According to an article published by the Environmental Protection Agency, the average American household produces 25 percent more waste from Thanksgiving to New Year’s Day than they do at any other point in the year.
“Trash cans full of holiday food waste, shopping bags, bows and ribbons, packaging, and wrapping paper contribute an additional 1 million tons a week to our landfills,” the article stated.
Both the EPA and the Natural Resources Defense Council have released recommendations on how consumers can reduce the amount of packaging and other items that go to waste around the holidays. Some suggestions include switching to holiday-themed LED lights, using reusable gift bags or boxes instead of wrapping paper and opting for homemade decorations.
One of the most prevalent materials that gets wasted around the holidays, however, is leftover or unused food. When planning holiday get-togethers and parties, it can be very diﬃcult to anticipate how much food will be needed to keep everyone satisfied.
The NRDC recently created a website with information and resources designed to help reduce food waste at the consumer level. The site, savethefood.com, includes a “Guest-imator,” which helps calculate the right amount of food you should prepare for your holiday party based on who is coming and how much they typically eat.
Unfortunately, the problem of food waste in the United States goes beyond the holiday season.
Up to 40 percent of food produced in the United States goes to waste, according to a 2012 report by the NRDC.
While food is wasted on farms and at grocery stores for various reasons, the largest portion of food waste happens at home. When food is wasted, all of the resources that went into getting that food to your plate are wasted as well.
According to the NRDC report, “Getting food from the farm to our fork eats up 10 percent of the total U.S. energy budget, uses 50 percent of U.S. land, and swallows 80 percent of all freshwater consumed in the United States.”
The report also stated that food waste currently accounts for the single largest component of
U.S. landfills, beyond any other solid waste material. When food decomposes in a landfill, it
releases methane, a harmful greenhouse gas. According to the report, decomposing food waste accounts for a large portion of U.S. methane emissions.
Beyond the environmental impact, food waste costs Americans money — about $165 billion each year to be exact.
Luckily, there are many ways that families can reduce their food waste at home, on the holidays and all year round. Some strategies for reducing food waste are to shop wisely, educate yourself about expiration date labels and the lifespan of diﬀerent foods and consider buying produce that is less cosmetically attractive.

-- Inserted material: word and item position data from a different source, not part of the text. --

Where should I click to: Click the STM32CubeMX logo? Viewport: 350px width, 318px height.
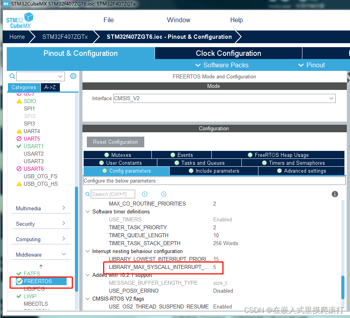click(x=19, y=20)

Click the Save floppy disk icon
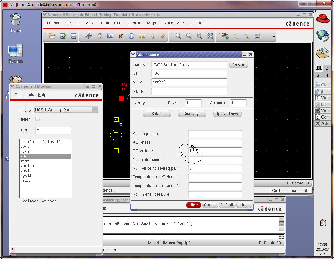pyautogui.click(x=74, y=36)
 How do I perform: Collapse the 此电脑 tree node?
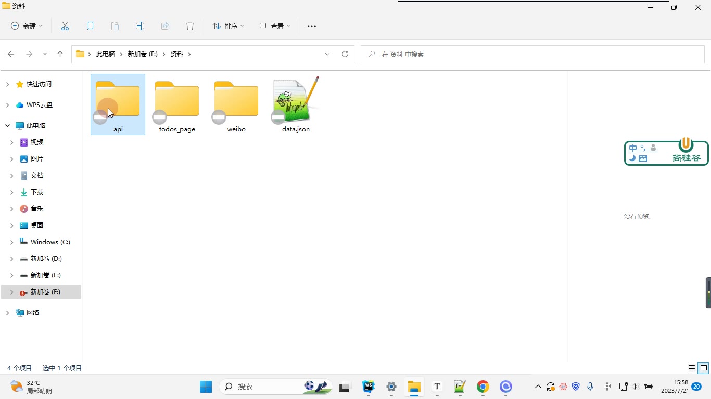click(7, 125)
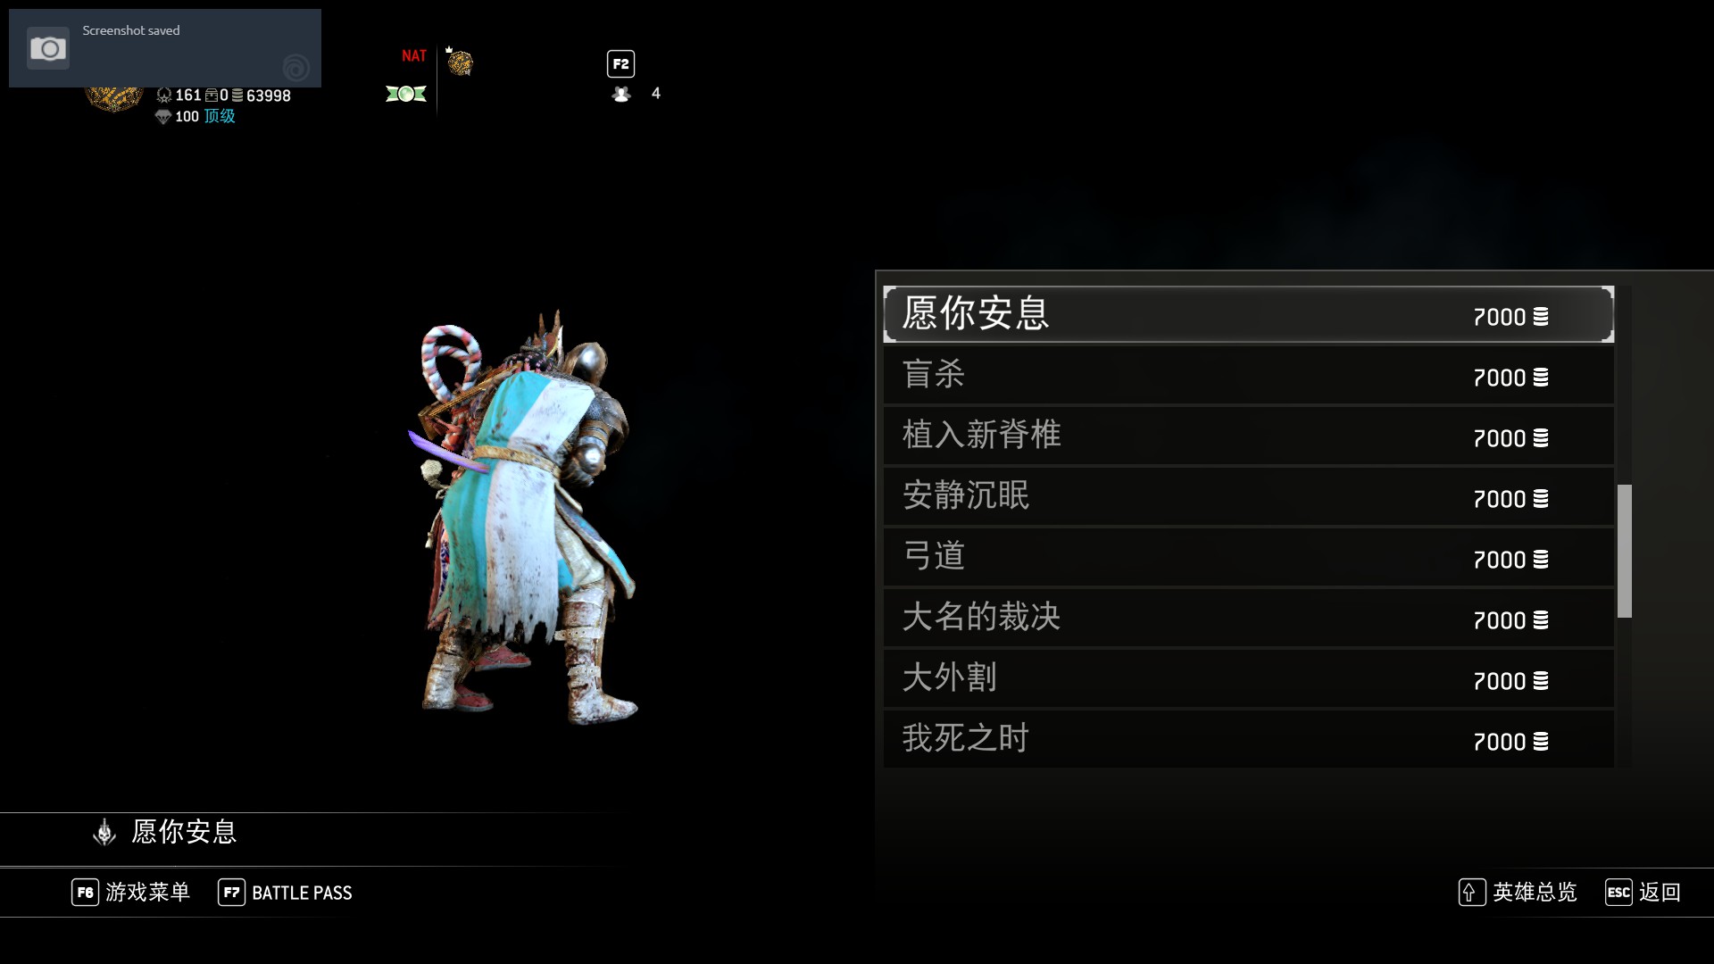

Another feature of the NRDC’s Save the Food website, the “Meal Prep Mate” assists you in planning out weekly meals for you and your family so that your shopping list is portioned out eﬃciently.
The statistic that 40 percent of food produced in the United States is wasted is staggering, especially given that many Americans struggle to put enough food on the table for their families.
“Reducing food losses by just 15 percent would be enough food to feed more than 25 million Americans every year at a time when 1-in-6 Americans lack a secure supply of food to their tables,” the NRDC report states.
Another way to reduce the amount of food that is wasted around the holidays is to consider donating unused food items to a local food assistance organization. The Greater Chicago Food Depository accepts donations of unopened food items all year round.
Communications Specialist for GCFD, Megan Bennett, said anyone interested in donating food items is welcome to bring donations to their headquarters as well as any one of their hundreds of partner agencies located throughout Cook County.
For more information and a full list of partner organizations, visit their donation website at myfooddrive.org.
“For anyone who may be interested in donating fresh food items like produce, we now have the option to host a virtual food drive where people donate funds, which directly support our ability to purchase fresh, nutritional food and, that way, their money actually goes a lot further,” Bennett said.
Bennett said that the GCFD welcomes any and all donations of food and funds as well as donations of time in the form of volunteering with them or one of their partner agencies.
“This is an issue that aﬀects so many people in our community,” she said. “It may be a neighbor, it may be a friend. You never know who might be struggling with food insecurity.”